The game calms them down, but Clara is serious. She gives Nat three options for leaving the park and changing his living situation. Nat rejects all of them, and she threatens to take legal action to get him declared incompetent. Nat makes up a story about a fake daughter, whom he says he is going to live with, to stall Clara’s plans for putting Nat in a home. When Clara is gone, Midge criticizes Nat for lying to his own daughter. However, their argument is interrupted by the arrival of the Cowboy, a drug dealer who comes to collect his money from Laurie, a drug user and artist who hangs out near the park bench. When she is unable to produce all of the money, the Cowboy beats her up and tells her to have the money by the next night and then leaves. Nat and Midge try to comfort Laurie, and Midge tells her she should leave town. However, Nat has a different idea.
Act 2, Scene 2
The next evening, Nat and Midge sit on the park bench dressed up like the mob members that they are playing.
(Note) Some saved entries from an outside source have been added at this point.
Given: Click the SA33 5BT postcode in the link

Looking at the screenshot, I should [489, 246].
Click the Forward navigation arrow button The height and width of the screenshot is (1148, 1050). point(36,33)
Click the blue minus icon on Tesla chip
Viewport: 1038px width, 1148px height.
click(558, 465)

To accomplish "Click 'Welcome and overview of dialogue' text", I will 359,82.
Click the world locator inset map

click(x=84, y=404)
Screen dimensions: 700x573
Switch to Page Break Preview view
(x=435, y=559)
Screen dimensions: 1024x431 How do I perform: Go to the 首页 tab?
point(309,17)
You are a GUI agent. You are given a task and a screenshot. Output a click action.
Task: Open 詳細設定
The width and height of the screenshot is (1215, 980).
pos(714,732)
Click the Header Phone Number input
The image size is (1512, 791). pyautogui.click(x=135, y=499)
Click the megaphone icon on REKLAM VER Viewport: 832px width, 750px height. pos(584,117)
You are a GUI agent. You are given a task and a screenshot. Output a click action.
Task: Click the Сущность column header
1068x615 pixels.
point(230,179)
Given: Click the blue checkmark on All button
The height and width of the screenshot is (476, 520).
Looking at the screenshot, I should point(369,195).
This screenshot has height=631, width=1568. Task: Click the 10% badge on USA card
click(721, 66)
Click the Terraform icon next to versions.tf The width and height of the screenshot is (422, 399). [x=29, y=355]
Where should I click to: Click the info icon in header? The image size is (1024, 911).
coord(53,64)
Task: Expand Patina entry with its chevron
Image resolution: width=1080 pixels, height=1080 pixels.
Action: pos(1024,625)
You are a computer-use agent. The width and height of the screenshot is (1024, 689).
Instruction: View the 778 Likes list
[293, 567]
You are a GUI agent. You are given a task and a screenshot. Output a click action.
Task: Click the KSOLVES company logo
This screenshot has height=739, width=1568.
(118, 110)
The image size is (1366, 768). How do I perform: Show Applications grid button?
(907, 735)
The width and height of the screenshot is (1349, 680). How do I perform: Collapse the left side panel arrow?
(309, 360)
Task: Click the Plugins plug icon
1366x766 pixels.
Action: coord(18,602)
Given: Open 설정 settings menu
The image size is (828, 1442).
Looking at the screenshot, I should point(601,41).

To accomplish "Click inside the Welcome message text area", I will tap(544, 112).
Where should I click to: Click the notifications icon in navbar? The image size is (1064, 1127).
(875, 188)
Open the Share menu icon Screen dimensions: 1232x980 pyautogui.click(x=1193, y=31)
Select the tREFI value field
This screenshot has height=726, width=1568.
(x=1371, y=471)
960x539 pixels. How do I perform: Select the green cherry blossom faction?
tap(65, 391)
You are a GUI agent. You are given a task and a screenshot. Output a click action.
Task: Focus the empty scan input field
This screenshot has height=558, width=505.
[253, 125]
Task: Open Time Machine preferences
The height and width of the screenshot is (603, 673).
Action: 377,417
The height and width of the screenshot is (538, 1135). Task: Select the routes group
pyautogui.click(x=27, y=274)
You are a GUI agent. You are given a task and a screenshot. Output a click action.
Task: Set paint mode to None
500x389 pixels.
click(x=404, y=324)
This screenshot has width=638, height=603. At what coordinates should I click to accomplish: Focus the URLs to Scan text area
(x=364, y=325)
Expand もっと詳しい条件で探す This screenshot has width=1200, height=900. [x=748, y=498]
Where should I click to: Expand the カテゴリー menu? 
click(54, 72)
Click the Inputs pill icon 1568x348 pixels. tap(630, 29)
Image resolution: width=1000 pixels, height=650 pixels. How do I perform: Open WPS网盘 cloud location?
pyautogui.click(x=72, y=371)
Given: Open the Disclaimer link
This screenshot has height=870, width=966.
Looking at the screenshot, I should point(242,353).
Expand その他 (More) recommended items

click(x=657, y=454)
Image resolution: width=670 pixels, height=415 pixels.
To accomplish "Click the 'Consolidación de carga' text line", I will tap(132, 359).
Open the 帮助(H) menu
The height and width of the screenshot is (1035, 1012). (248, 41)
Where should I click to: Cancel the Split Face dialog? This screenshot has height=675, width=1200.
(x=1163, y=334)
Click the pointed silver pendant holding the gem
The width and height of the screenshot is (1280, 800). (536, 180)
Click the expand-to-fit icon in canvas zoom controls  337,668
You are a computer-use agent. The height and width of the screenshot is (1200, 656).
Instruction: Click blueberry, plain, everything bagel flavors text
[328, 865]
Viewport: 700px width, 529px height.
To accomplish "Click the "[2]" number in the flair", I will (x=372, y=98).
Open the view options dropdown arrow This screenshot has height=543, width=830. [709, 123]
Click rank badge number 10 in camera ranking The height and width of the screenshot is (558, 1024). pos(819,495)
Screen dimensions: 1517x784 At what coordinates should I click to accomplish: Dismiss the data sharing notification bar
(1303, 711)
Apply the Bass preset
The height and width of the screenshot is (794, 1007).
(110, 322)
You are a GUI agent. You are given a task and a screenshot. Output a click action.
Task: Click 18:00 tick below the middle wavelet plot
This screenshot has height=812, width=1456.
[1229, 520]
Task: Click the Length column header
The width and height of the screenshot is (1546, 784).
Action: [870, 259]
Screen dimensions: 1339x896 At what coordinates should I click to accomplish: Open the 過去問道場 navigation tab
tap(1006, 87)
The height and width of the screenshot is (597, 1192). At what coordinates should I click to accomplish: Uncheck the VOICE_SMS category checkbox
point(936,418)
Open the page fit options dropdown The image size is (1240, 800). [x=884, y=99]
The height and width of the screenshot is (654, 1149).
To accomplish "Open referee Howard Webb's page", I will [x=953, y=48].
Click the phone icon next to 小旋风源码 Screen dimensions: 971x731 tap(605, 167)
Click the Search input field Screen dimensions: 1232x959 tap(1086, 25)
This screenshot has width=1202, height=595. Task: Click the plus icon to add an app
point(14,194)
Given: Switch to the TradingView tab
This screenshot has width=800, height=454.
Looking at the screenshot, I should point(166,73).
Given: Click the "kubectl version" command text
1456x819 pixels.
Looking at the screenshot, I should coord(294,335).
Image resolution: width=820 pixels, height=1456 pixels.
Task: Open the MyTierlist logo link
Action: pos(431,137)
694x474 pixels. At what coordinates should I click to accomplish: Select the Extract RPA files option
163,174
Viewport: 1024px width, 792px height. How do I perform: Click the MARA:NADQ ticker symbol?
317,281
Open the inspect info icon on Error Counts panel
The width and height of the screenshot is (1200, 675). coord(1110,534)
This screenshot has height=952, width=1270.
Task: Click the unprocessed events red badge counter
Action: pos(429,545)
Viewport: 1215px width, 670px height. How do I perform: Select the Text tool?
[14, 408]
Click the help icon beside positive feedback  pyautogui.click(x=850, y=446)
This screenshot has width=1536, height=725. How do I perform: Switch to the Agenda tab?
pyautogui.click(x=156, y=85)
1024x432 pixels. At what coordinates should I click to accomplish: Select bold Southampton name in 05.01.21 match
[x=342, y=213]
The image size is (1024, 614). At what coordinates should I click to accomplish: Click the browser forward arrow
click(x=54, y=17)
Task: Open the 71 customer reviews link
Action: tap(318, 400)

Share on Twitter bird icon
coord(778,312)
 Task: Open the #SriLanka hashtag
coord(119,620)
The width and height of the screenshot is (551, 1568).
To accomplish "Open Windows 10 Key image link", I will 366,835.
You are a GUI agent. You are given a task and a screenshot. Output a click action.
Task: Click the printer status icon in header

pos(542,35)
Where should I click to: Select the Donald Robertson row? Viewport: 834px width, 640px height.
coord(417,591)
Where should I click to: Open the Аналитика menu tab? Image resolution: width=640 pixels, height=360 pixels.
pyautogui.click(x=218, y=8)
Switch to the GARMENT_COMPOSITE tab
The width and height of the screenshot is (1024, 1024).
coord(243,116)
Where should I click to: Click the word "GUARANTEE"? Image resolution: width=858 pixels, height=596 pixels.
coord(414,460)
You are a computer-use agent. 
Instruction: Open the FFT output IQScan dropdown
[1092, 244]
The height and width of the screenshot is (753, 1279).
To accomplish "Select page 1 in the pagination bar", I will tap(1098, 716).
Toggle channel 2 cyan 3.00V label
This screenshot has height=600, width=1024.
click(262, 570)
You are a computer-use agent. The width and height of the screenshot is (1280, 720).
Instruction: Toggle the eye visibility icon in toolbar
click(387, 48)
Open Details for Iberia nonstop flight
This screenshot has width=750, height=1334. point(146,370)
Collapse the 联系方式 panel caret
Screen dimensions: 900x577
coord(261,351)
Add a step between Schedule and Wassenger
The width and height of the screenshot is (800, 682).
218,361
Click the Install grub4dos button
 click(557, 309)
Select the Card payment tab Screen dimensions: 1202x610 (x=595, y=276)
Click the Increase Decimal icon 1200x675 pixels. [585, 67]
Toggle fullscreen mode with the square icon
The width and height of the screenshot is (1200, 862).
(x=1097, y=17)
Nat quizzes Midge to make sure he remembers all of the details and when the Cowboy arrives to collect his money from Laurie, Nat plays the part of a mob boss. He tries to act threatening, but it does not work, and the Cowboy sees through the act. He grabs Nat and starts to shake him, but Midge comes to Nat’s rescue, brandishing the knife that Gilley dropped. The Cowboy backs off into the tunnel, where he waits unseen. When Midge goes walking through the tunnel to go home, the Cowboy jumps him.
Act 2, Scene 3
Twelve days later, Nat sits alone on the bench, obviously changed. He is no longer animated and is very much acting like the old man he is. Midge returns from the hospital, and Nat tells him that he has given up telling stories because they are only hurting the people he loves, like his daughter. Midge tells Nat that he lost his job because Danforth found out that there was no HURTSFOE. Nat admits that Gilley has returned and that he has raised his protection fee. Nat is miserable as they discuss how all of his plans have failed. Still, Midge is proud of himself for taking on the Cowboy. Nat rises to leave and apologizes for causing Midge grief. He also tells Midge his real name and says that he has been living at an old person’s hotel. He says that he is a nobody and starts to walk away. Midge accuses him of lying again and goads him into telling another tall tale because Midge obviously likes and needs to hear the interesting stories that Nat tells—the truth is much too painful. Nat takes the bait, sits on the park bench, and launches into another story.